Deployment of resource group with Bicep


Then there’s Terraform (Terrorform when things don’t go the way you want). Like Bicep a statefull deployment language but with it’s own quirks. When you create a number of resources with dependencies, Terraform won’t check those during deployment. It just fires off all the scripts and then returns errors when certain dependecies aren’t met. If you build your environment from the ground up, you can manually make sure dependencies are met. Terraform likes passwords to be coded into the files. You can hide them, but they’re logged. Make sure to only use temporary passwords as they can’t be encrypted as far as i know. Terraform offers the option to import existing resources to start managing them centrally and has a cloud service that removes the need to locally save credentials.
Looping is possible but takes some weird code, just like if-then-else constructs.

Deployment of resource group with Terraform

Major differences between the languages

There are, of course, a number of major differences between the languages. Because PoSh is different to Bash and so forth.

The major thing that makes Bicep stand out from other languages is that you can create dependencies in the code. If your VNet needs a new resource group, you can code it like that. Other languages require you to deploy in the correct order. I like it that I can prepare the code, set the dependencies and fire off the entire deployment.

Something I personally like less is the fact that Bicep doesn’t check the state of the subscription.
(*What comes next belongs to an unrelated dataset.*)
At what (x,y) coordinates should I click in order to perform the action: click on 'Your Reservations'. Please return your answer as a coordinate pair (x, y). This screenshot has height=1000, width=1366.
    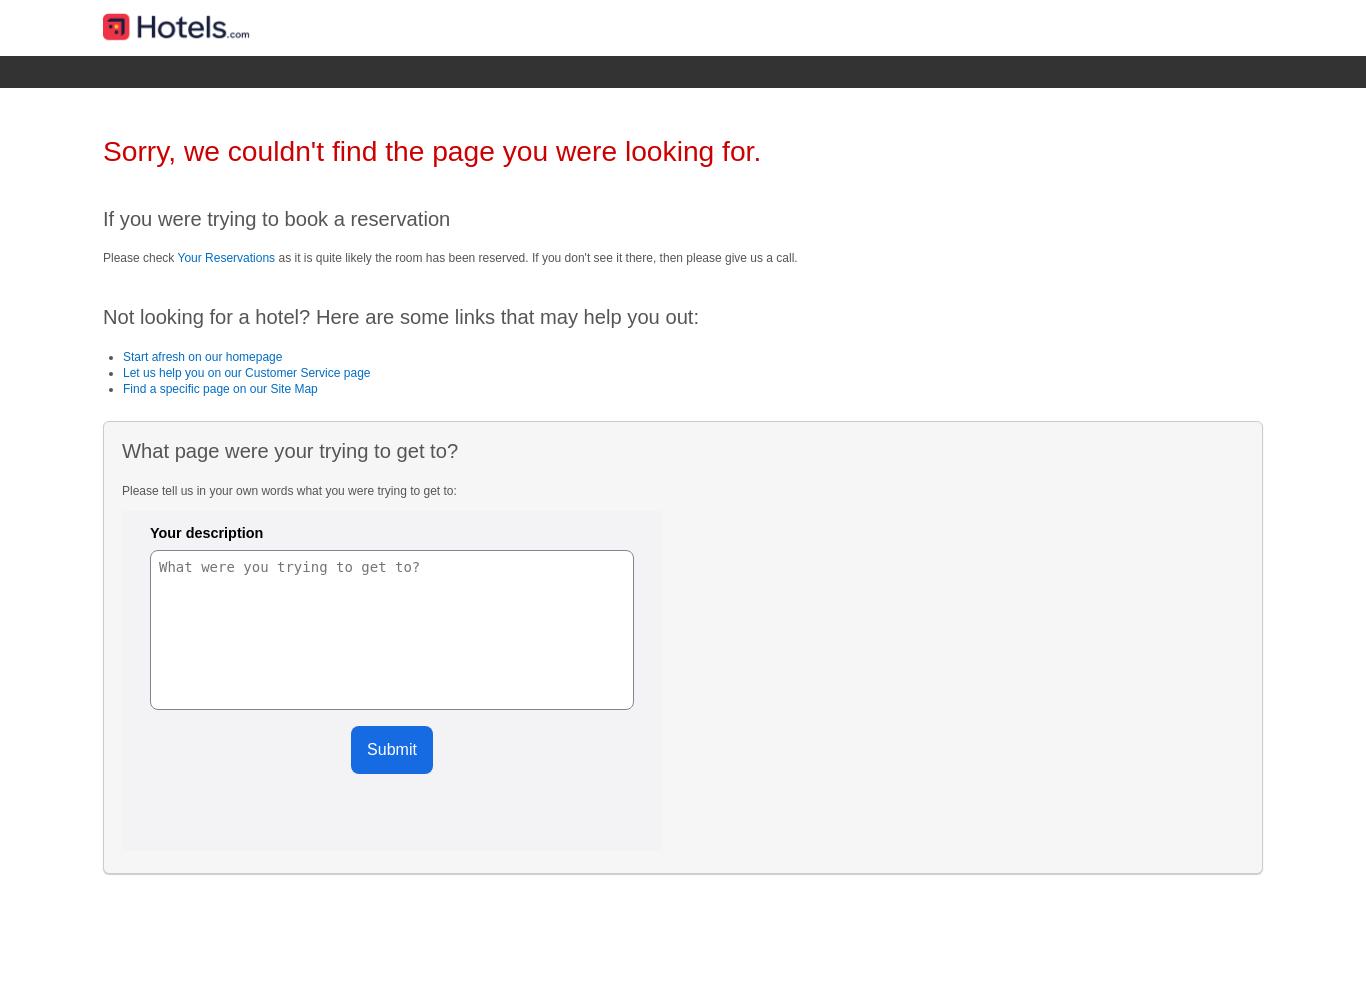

If you delete a resource from your code, it will remain in your resource group. The really strong point of Terraform is that it has a state. Delete something in the code and it disappears from the resourcegroup. This way I’m sure my code matches the environment. Again something I really like, because I can delete stuff from code and I don’t have to log into the environment and delete stuff manually.

Both Bicep and Terraform use files where you can script out an entire environment. You can do that with Powershell or Bash as well but it’s more of a commandline task where you keep running different commands in a row (serial deployment) where the other languages can deploy in parallel.


I was wondering what my friends from the sql family are using, so I started a poll. I was expecting one tool or technique to really jump out. But from the 22 replies, this were the results:

No clear winner

Powershell/Bash code has an advantage over the others, but bear in mind that many people in the SQL community are (rightfully) in love with the Powershell DBA Tools. This might lower the threshold to deploy stuff to Azure with Powershell because of the familiarity with the language. Also I’ve been told that Powershell is the first level that receives the updates from the platform, followed by ARM/Bicep and Terraform. If you need the latest and greatest, PoSh is the way to go.


Bicep is the latest deployment language by Microsoft and that’s what the early adopters are working with. People like Rob Sewell are already providing pre-con sessions on this to give you an enormous head start. If you’re able to attend this session you’ll learn a great deal. Heini Illmarinen has an excellent session on the basics of Terraform that will show you how easy most things are. Again, if you can catch her session do it. Unfortunately she hasn’t got her own blog (yet) but provided some very good links to share with you:
Fear of oblivion
SQL DBA with a beard (and yes, you’ve seen his name a few lines above)

My advice? Try all of them to get some footing. What are your requirements, what do you like and don’t you like. Start small, begin with a resource group, network, VM and a SQL Database. Check out all the options and what happens when you deploy all at once or in stages. If you’re comfortable with the basics, try and expand in a direction your work is taking you. Before you know it, you might call yourself an expert.

Thanks for reading and if you want to share your experiences, I’d love to hear them!